SOURCE DATA:
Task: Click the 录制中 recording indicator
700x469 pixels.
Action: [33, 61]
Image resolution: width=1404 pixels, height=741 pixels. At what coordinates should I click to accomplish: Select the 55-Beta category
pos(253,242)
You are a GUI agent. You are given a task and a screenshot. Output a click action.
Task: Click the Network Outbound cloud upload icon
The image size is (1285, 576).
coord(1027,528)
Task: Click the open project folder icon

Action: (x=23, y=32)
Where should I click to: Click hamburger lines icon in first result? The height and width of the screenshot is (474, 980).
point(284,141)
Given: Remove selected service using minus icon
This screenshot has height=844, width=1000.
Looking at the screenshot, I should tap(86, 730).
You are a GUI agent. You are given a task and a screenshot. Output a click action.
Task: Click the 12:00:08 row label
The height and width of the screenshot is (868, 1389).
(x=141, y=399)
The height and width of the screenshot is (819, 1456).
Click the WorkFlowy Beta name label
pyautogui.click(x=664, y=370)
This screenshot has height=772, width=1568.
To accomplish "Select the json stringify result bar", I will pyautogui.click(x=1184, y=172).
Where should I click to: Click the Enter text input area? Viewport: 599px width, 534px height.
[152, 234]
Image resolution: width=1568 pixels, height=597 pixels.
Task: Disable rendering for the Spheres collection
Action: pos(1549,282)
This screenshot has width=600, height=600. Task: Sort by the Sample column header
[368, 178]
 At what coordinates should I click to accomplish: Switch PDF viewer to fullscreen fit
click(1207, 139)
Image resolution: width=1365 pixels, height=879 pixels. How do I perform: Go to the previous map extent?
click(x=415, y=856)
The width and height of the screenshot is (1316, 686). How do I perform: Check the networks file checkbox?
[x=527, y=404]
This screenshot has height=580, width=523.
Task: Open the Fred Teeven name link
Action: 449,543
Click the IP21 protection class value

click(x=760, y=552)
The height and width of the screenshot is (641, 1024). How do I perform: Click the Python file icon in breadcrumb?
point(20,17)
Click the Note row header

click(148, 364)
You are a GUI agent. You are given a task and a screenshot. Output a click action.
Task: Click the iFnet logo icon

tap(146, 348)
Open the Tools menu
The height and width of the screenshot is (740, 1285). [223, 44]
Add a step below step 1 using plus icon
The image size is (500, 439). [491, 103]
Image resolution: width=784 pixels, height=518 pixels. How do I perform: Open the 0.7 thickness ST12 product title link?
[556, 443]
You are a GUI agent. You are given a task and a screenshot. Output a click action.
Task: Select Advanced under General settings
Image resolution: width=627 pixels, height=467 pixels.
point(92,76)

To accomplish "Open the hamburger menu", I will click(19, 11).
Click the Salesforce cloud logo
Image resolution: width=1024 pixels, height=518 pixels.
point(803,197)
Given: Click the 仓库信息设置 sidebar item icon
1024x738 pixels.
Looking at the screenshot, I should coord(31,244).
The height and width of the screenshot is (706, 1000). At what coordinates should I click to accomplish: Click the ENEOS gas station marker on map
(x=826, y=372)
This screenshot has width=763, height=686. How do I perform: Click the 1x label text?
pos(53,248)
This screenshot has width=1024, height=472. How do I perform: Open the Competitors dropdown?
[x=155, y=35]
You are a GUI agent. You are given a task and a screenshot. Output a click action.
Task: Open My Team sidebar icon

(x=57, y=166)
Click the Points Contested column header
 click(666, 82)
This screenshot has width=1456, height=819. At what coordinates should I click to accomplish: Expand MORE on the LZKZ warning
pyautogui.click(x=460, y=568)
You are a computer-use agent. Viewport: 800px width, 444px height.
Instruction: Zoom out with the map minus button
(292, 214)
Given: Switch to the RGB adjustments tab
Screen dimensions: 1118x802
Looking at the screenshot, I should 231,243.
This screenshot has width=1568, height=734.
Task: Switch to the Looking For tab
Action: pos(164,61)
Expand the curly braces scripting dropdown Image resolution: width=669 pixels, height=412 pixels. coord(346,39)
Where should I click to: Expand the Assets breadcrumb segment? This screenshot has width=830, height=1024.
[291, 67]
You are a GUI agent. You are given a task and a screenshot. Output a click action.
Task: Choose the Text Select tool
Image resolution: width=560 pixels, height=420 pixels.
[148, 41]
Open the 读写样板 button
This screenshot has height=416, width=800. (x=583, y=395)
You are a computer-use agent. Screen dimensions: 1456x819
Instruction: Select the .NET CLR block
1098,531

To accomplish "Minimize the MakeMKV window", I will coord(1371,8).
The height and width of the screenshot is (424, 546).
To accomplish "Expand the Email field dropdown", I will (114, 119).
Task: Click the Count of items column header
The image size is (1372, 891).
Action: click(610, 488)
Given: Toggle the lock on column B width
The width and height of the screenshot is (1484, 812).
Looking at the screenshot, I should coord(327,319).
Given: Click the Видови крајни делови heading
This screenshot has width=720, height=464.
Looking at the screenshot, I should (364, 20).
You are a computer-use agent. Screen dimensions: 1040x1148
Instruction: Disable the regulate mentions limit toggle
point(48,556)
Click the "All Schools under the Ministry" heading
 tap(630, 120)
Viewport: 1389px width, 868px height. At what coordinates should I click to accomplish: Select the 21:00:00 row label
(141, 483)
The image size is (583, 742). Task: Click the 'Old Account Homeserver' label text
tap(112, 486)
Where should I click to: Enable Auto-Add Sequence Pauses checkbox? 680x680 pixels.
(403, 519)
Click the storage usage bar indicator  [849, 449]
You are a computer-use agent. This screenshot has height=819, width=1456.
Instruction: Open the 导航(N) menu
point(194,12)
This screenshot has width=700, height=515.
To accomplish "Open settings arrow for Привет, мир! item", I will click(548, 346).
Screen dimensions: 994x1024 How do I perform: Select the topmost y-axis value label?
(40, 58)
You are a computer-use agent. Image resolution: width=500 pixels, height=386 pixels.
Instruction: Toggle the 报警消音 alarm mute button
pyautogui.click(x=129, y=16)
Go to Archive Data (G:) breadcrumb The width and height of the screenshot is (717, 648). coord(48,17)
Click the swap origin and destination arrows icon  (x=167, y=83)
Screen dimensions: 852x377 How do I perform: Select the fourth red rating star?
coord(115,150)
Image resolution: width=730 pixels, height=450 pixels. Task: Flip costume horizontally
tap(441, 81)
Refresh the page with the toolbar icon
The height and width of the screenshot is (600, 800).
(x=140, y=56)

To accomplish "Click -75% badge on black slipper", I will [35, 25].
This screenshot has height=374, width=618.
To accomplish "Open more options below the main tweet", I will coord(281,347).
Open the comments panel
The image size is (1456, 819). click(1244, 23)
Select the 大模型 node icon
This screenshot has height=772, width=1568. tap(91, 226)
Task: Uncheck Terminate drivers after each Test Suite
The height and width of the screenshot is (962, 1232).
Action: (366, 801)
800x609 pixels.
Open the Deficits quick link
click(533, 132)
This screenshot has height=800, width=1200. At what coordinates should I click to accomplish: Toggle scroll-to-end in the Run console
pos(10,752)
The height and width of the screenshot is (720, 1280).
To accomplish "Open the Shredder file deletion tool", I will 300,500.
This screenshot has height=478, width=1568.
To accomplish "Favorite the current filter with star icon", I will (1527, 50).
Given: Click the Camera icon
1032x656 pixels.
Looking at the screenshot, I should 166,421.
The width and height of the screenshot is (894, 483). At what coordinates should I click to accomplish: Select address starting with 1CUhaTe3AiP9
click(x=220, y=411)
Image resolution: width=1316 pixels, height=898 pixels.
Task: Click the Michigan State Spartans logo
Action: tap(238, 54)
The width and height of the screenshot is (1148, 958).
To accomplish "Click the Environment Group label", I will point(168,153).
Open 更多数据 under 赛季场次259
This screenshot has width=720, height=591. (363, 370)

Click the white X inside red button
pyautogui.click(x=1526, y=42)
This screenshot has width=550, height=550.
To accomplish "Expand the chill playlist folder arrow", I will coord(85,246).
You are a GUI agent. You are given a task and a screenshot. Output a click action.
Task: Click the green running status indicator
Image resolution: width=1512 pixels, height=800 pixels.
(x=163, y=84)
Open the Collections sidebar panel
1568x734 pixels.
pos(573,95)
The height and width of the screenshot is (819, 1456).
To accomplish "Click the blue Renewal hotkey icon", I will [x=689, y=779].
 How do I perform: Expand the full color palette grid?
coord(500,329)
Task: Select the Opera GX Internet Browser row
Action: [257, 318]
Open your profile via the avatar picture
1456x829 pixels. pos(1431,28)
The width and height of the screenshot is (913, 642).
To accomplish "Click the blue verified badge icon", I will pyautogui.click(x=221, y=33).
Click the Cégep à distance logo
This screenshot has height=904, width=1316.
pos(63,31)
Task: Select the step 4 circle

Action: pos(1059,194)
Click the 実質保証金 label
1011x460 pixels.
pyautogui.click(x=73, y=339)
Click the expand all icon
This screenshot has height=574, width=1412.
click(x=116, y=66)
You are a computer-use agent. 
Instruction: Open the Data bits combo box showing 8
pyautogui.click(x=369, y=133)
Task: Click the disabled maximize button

YOUR INSTRUCTIONS: Count the lines in the material above that contain the word "name", and reply with the number alone.

WORKED SOLUTION: 2